Is a Public Brand Rivalry an Effective Marketing Tool?

Brand Rivalry
Do comparative branding campaigns ever work? And how do B2C and B2B brand rivalries differ—or do they?

Just about any successful salesperson will tell you that the best way to motivate a buyer is to keep the conversation focused on the positive aspects of your own product or service. Openly criticizing competitors takes the message in a negative direction that may turn the prospect off while eroding your credibility and forcing you to conclusively prove poor performance by others.

First, you incite an intense desire for your competitor to find fault with you, which they can probably do—especially since its marketing and sales teams will be more determined to do so than ever. Second, you could wake a sleeping giant that is now intent on doing everything possible to protect its customers and take yours. Third, you identify competitor deficiencies your competitor may correct rapidly or totally eliminate so you no longer have an advantage. And, fourth, what if the competitor you’re selling against isn’t the one your prospect uses or is interested in?

This same logic extends to advertising and branding campaigns.

It’s a good policy to arm your sales and marketing teams with differentiators that set your organization and offerings apart from the crowd. With this information as background, it’s easier to tailor messages that play up your strengths, and if your competitors are lacking in those areas, that resonates particularly well in the marketplace. In personal selling situations, your sales team can especially play up comparative differentiators if they get prospects to indicate what they are using now.

Do Comparative Branding Campaigns Ever Work?

Yes, they certainly can. Perhaps the longest-running and most well-known comparative B2C branding story is the Pepsi Challenge, indicating blindfolded consumers overwhelmingly preferred the taste of Pepsi over Coke. However, this was largely a one-way campaign from the underdog’s perspective that wasn’t overly credible. If Pepsi tasted so much better, then why did Coke continue to dominate the marketplace?

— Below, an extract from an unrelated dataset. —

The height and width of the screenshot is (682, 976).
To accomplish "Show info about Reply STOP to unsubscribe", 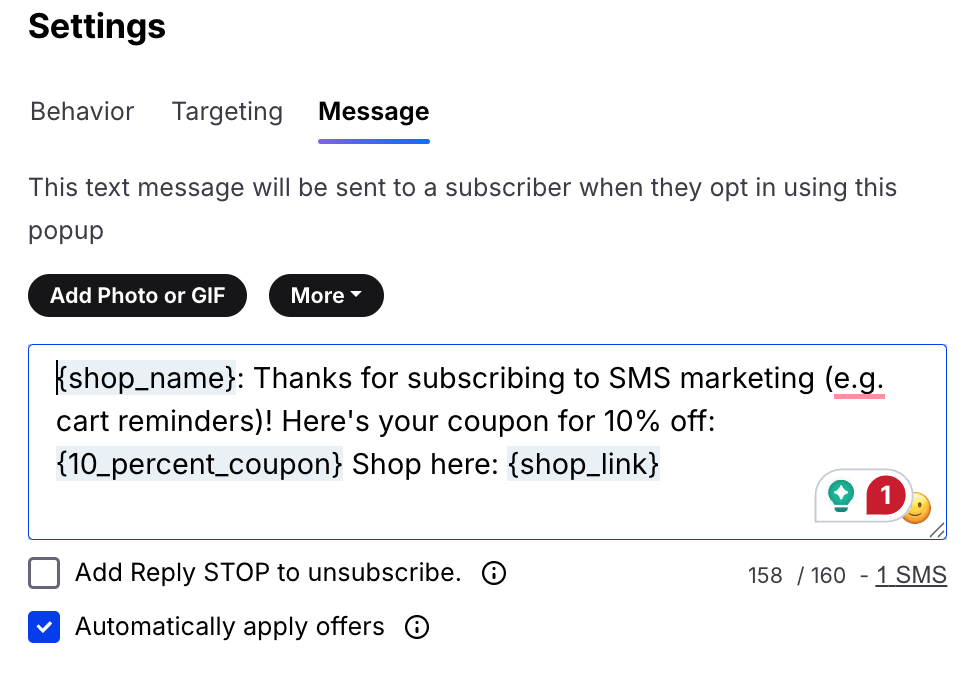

Another example of a competitor taking on the lead horse was when Avis openly indicated they were #2 to Hertz, but that motivated Avis to “Try Harder.” Although that tagline helped Avis succeed in the short term, the company is now in third place in the car rental industry. After 50 years, Avis dropped that slogan in 2012.

These types of iconic B2C brand challenges were most prevalent in the 1980s and 1990s when advertisers could reach most of the population using the three major television networks. With the massive media mix today, it’s far more difficult to gain widespread exposure to all target audiences and carry that type of two-step message (that we are better than so-and-so and should therefore be your brand of choice).

B2C vs. B2B Brand Rivalries

Brand rivalry in B2B marketing is not usually as public as consumer branding competition. In the B2B marketplace, decisions are usually motivated by business drivers that include profitability and performance. To earn business contracts, you need to prove domain expertise and a history of success built on long-term relationships.

Since B2B marketers often have to beat out competitors on both tangible and nontangible factors, it’s best to learn as much as possible about others in your space and be prepared to play up what sets you apart across the board, especially in areas where others may be less proficient. However, to scream out loud why you are better seldom proves the professionalism potential business partners are seeking.

Long term, it’s extremely difficult to get customers to like and be loyal to your brand if it doesn’t deliver. Focus on making your products or services better and then communicating that value to your prospects. Other elements of a competitive winning strategy include:

  • Identify what your target market needs and wants, then fill the gap.
  • Articulate the benefits of your organizational culture as it relates to how that enables you to better serve customers.
  • Look for satisfied customers and use their experiences to build testimonials and references—and to serve as a guide to determine what people expect you to deliver.
  • If you really do have a unique product or service, use every possible strategy to get people to try it for themselves so you build repeat customers.
  • Finally, seek and publicize industry awards that demonstrate how you provide solid and desirable products or services.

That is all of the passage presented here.